EXERCISE MATERIALS:
▬▬▬▬▬▬

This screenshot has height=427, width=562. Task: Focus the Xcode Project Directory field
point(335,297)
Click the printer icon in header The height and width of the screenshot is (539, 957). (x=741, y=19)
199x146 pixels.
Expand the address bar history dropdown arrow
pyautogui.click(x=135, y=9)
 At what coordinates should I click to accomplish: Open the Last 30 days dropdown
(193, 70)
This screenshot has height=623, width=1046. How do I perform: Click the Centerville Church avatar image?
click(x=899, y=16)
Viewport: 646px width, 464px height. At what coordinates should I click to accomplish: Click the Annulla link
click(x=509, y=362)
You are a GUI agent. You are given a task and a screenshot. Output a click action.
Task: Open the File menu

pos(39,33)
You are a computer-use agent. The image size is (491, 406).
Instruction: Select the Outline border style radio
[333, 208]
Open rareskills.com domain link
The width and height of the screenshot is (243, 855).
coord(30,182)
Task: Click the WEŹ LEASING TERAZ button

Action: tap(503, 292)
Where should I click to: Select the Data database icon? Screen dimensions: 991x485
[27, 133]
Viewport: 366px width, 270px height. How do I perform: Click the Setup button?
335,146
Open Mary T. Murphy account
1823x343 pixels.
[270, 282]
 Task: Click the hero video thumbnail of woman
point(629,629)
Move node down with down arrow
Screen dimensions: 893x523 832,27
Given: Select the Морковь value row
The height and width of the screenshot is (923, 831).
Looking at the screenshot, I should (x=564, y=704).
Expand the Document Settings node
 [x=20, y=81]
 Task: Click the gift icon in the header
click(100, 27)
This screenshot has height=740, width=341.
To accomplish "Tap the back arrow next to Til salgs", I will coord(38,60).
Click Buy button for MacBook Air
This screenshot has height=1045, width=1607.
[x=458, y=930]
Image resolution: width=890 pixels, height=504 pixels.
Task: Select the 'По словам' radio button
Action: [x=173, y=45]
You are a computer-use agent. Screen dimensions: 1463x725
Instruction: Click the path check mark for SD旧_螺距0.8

▬▬▬▬▬▬

Revise all of the records above so that every "Viewport" reads "Display", leaving everything else unchanged.

This screenshot has height=427, width=562. Task: Focus the Xcode Project Directory field
point(335,297)
Click the printer icon in header The height and width of the screenshot is (539, 957). (x=741, y=19)
199x146 pixels.
Expand the address bar history dropdown arrow
pyautogui.click(x=135, y=9)
 At what coordinates should I click to accomplish: Open the Last 30 days dropdown
(193, 70)
This screenshot has height=623, width=1046. How do I perform: Click the Centerville Church avatar image?
click(x=899, y=16)
Display: 646px width, 464px height. At what coordinates should I click to accomplish: Click the Annulla link
click(x=509, y=362)
You are a GUI agent. You are given a task and a screenshot. Output a click action.
Task: Open the File menu

pos(39,33)
You are a computer-use agent. The image size is (491, 406).
Instruction: Select the Outline border style radio
[333, 208]
Open rareskills.com domain link
The width and height of the screenshot is (243, 855).
coord(30,182)
Task: Click the WEŹ LEASING TERAZ button

Action: tap(503, 292)
Where should I click to: Select the Data database icon? Screen dimensions: 991x485
[27, 133]
Display: 366px width, 270px height. How do I perform: Click the Setup button?
335,146
Open Mary T. Murphy account
1823x343 pixels.
[270, 282]
 Task: Click the hero video thumbnail of woman
point(629,629)
Move node down with down arrow
Screen dimensions: 893x523 832,27
Given: Select the Морковь value row
The height and width of the screenshot is (923, 831).
Looking at the screenshot, I should (x=564, y=704).
Expand the Document Settings node
 [x=20, y=81]
 Task: Click the gift icon in the header
click(100, 27)
This screenshot has height=740, width=341.
To accomplish "Tap the back arrow next to Til salgs", I will coord(38,60).
Click Buy button for MacBook Air
This screenshot has height=1045, width=1607.
[x=458, y=930]
Image resolution: width=890 pixels, height=504 pixels.
Task: Select the 'По словам' radio button
Action: [x=173, y=45]
You are a computer-use agent. Screen dimensions: 1463x725
Instruction: Click the path check mark for SD旧_螺距0.8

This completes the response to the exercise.